Veterans Stabilize Historic Building on Manassas Battlefield

10.17.2020

Through Campaign for Historic Trades partnership with the National Park Service, the goal is to restore this structure so that future visitors to Manassas Battlefield can learn more of the story of the Second Battle of Manassas that engulfed the property.

A crew of five U.S. veterans in the Campaign for Historic Trades program were assigned to stabilize the structure, which is the first of a three-phase process of restoring the property. During their assignment, the group removed the non-contributing carport and shed that were attached to the house, stabilized the foundation under the crawl space, and weatherized the exterior.

Historical Significance

The Dogan Houses, Manassas Battlefield, ca. 1960. Photo from Manassas Battlefield National Park.

Manassas National Battlefield Park has recently acquired the M.E. Dogan House, located near the Lucinda Dogan house in the historic village of Groveton. The main portion of the house is post-war, but a portion of the building may have stood during the war, as battle raged on the land surrounding the property.

The Mary Ellen Dogan House (or. M.E. Dogan House) is one of only two surviving structures of the 19th century village of Groveton and is located in a highly visible location of the park. The house was standing largely in its present form as early as 1878, appearing on a U.S. Army survey of the Second Manassas battlefield. A portion of the house shows evidence of an even earlier construction date. The house is significant for its associations with the community of Groveton and its primary residents, the Dogan family of Peach Grove, the pre-Civil War estate on which the village and the M.E. Dogan House are located. The main portion of the house was built during the 1870s and served as a Dogan family residence in the late 19th century. Some historical records indicate that the site also served as a tavern on the Warrenton Turnpike during the 19th century.

The home was likely built or added on to by Mary Ellen’s husband William Henry Dogan, the oldest son of Lucinda Dogan. Lucinda owned the small white house directly next to the M.E. Dogan house, also owned by the park.
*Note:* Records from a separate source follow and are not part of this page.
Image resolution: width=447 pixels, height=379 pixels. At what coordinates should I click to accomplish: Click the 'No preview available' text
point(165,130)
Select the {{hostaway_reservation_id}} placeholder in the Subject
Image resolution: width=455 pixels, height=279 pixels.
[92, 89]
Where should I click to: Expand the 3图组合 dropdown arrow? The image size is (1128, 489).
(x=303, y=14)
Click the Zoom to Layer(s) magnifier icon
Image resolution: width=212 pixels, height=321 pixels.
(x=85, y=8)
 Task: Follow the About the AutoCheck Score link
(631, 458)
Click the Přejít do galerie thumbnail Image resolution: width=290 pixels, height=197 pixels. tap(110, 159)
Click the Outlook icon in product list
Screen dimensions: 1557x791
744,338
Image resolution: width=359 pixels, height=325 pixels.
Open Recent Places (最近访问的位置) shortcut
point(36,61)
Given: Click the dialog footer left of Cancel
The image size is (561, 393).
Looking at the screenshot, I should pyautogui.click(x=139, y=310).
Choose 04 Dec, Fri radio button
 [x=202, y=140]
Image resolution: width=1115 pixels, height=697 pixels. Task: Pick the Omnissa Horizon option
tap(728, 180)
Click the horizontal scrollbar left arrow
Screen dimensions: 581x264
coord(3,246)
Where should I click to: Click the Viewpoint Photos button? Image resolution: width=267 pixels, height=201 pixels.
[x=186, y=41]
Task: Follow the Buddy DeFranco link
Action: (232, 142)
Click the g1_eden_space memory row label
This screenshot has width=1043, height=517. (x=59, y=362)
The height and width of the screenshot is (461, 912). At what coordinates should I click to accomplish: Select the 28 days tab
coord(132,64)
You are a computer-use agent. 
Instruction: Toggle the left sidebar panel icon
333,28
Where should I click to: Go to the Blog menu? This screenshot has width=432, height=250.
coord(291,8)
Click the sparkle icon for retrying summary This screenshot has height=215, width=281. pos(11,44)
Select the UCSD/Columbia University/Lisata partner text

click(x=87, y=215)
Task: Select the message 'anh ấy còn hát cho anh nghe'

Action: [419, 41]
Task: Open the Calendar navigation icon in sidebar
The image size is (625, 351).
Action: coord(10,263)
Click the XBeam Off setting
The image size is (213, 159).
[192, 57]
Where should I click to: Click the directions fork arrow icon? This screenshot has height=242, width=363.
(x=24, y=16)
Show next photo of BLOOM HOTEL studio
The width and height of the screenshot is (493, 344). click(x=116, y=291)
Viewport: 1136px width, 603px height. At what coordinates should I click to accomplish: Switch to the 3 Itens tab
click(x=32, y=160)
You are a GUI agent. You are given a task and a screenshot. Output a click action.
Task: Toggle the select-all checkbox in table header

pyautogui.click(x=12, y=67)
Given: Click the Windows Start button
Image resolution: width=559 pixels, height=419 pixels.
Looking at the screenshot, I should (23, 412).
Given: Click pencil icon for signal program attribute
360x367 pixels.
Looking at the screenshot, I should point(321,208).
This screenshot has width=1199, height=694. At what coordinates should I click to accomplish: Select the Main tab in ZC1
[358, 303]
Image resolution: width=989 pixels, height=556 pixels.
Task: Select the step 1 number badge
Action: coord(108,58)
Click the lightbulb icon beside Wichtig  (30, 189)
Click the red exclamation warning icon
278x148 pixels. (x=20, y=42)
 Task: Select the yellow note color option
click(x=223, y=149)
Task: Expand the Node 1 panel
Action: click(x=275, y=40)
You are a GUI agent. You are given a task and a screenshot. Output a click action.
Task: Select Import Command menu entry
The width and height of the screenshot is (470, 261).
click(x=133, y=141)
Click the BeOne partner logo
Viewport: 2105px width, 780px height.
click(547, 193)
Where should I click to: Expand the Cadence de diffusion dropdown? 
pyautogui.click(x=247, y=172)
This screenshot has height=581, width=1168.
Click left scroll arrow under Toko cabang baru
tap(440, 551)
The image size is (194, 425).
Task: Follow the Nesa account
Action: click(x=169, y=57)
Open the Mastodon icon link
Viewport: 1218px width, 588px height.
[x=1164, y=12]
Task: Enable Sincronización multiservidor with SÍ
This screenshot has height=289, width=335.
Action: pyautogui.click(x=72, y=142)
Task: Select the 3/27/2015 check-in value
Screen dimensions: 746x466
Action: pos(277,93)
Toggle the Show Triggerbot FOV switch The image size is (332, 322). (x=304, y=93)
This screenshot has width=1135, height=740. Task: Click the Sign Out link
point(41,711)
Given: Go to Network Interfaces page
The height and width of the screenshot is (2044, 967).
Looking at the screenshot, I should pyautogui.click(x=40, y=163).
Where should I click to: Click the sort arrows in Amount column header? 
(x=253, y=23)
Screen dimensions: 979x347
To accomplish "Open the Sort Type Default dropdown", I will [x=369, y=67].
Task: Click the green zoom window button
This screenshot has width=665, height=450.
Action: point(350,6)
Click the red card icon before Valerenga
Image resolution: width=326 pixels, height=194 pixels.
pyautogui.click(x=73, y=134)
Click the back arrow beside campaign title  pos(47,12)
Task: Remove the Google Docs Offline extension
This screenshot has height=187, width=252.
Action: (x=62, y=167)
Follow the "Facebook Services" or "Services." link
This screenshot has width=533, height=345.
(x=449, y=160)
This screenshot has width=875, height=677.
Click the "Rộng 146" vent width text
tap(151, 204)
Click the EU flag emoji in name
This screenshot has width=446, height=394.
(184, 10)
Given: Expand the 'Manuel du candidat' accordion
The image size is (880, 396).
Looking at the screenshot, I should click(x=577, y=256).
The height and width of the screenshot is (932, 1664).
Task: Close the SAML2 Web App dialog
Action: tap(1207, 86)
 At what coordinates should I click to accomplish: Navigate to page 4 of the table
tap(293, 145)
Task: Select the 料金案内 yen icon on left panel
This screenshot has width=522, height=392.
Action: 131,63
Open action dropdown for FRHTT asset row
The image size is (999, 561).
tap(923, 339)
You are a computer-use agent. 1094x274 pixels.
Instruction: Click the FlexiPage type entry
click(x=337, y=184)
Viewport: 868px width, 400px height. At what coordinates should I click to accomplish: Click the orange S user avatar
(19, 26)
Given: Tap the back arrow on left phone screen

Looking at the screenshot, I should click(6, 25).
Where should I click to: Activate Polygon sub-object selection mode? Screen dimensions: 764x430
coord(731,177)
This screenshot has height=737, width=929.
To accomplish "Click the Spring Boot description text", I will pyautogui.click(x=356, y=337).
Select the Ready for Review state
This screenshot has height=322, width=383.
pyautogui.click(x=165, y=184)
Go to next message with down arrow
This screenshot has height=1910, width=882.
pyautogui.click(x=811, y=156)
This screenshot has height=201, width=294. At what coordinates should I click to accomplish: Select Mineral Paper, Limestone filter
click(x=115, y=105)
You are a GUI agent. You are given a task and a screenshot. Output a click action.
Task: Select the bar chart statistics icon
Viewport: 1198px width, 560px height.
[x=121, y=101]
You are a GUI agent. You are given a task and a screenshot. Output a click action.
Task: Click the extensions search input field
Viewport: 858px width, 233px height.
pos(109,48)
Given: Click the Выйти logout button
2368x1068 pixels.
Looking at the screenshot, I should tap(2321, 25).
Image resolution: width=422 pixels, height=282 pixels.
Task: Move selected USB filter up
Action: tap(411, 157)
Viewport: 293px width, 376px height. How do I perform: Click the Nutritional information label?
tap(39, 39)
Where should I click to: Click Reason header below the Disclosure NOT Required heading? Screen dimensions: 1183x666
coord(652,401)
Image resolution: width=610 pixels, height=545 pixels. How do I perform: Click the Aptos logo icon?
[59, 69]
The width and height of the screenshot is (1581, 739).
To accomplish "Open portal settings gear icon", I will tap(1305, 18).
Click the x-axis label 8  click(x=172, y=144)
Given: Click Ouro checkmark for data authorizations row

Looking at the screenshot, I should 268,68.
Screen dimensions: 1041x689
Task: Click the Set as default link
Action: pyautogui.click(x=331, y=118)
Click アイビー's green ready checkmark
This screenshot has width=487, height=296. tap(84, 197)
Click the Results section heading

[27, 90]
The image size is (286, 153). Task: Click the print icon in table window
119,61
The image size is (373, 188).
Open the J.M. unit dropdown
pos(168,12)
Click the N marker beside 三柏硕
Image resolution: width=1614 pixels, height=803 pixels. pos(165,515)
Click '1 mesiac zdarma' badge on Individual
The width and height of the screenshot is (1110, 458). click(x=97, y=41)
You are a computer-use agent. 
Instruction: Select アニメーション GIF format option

Lucinda was well known in the community and she and her children (including William Henry) supposedly carried water to wounded soldiers in the make-shift hospital around their home after Second Manassas. In the years after the war local women, realizing that the remains of Confederate soldiers still lay in shallow graves on local farms, decided to establish a cemetery. Mary Ellen Dogan was among those who led the charge and helped establish the Groveton Confederate Cemetery.